Turkish central bank governor Naci Ağbal will reveal his latest inflation forecasts on Thursday, giving him another chance to prove to investors that he will keep monetary policy tight to defend the lira and battle double-digit inflation.
The central bank’s year-end inflation estimate of 9.4 percent, set by Ağbal’s predecessor Murat Uysal, is lower than the 11.2 percent forecast by finance industry professionals in the bank’s latest monthly survey of economic expectations.
Turkish President Recep Tayyip Erdoğan hired Ağbal in early November after the lira slumped to successive record lows against the dollar. Since then, Ağbal and his team have raised interest rates to 17 percent from 10.25 percent, sparking a rally in the lira and inflows of foreign capital. The bank left interest rates unchanged earlier this month.
Speaking to Bloomberg, Hakan Kara, chief economist at the central bank until 2019, said higher commodity prices and an increase in the minimum wage require an upward revision to the year-end forecast. Yarkın Cebeci, an economist at JPMorgan Chase & Co., said his estimate for inflation in 2021 stood at 10.5 percent but that annual price increases could slow to single digits by December.
Lax monetary policy – the central bank kept rates at below inflation for much of last year to help Erdoğan stimulate a borrowing boom – has damaged the central bank’s credibility among investors.
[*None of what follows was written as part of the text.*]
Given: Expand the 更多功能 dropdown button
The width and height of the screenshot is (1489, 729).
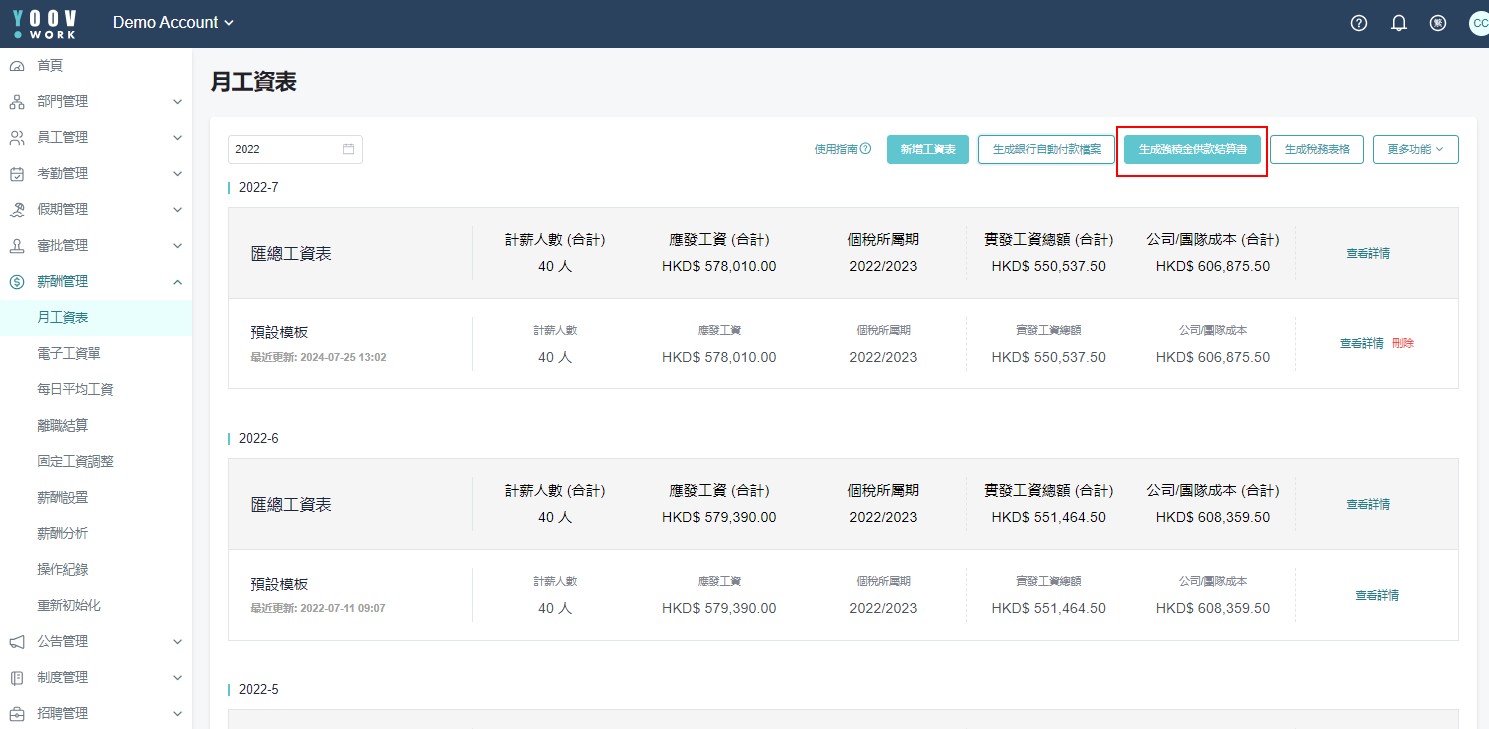Looking at the screenshot, I should [1415, 149].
But some are now heralding Ağbal’s arrival as a new era for monetary policy as the bank chases a medium-term inflation target of 5 percent.
Inflation in December stood at 14.6 percent, almost triple the central bank’s goal. The government estimated that inflation would slow to 8 percent by the end of 2021 in an economic programme announced in September.
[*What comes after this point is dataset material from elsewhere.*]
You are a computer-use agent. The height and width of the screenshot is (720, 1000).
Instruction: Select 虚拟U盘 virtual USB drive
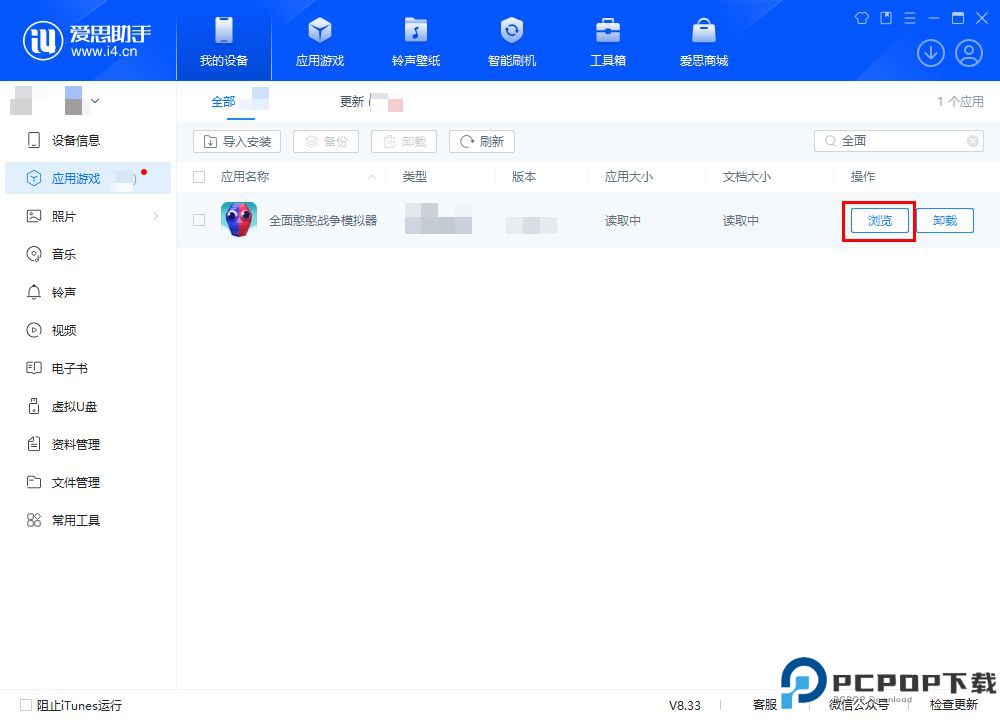pyautogui.click(x=70, y=406)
Ağbal is facing political pressure to lower borrowing costs. Erdoğan has sacked two central bank governors in two years and reiterated his opposition to high interest rates twice this month. Erdoğan claims that higher interest rates stoke inflation, a view that contradicts conventional economic theory.
“In Ağbal we trust!” Tim Ash, senior emerging markets strategist at BlueBay Asset Management in London, said in comments on Twitter on Wednesday. “Ağbal is key to the market turnaround.”
The lira was trading down 0.3 percent at 7.41 per dollar at 10:15 a.m. local time in Istanbul on Thursday. The currency hit its all-time low of 8.58 per dollar on Nov. 6. After losing 20 percent of its value in 2020, it is one of the few emerging market currencies to gain so far this year.
Turkey’s leading business groups issued a joint statement this week calling on the authorities to prioritise dealing with double-digit inflation, which they said was key to ensuring the country’s long-term financial well-being and to encourage more investment.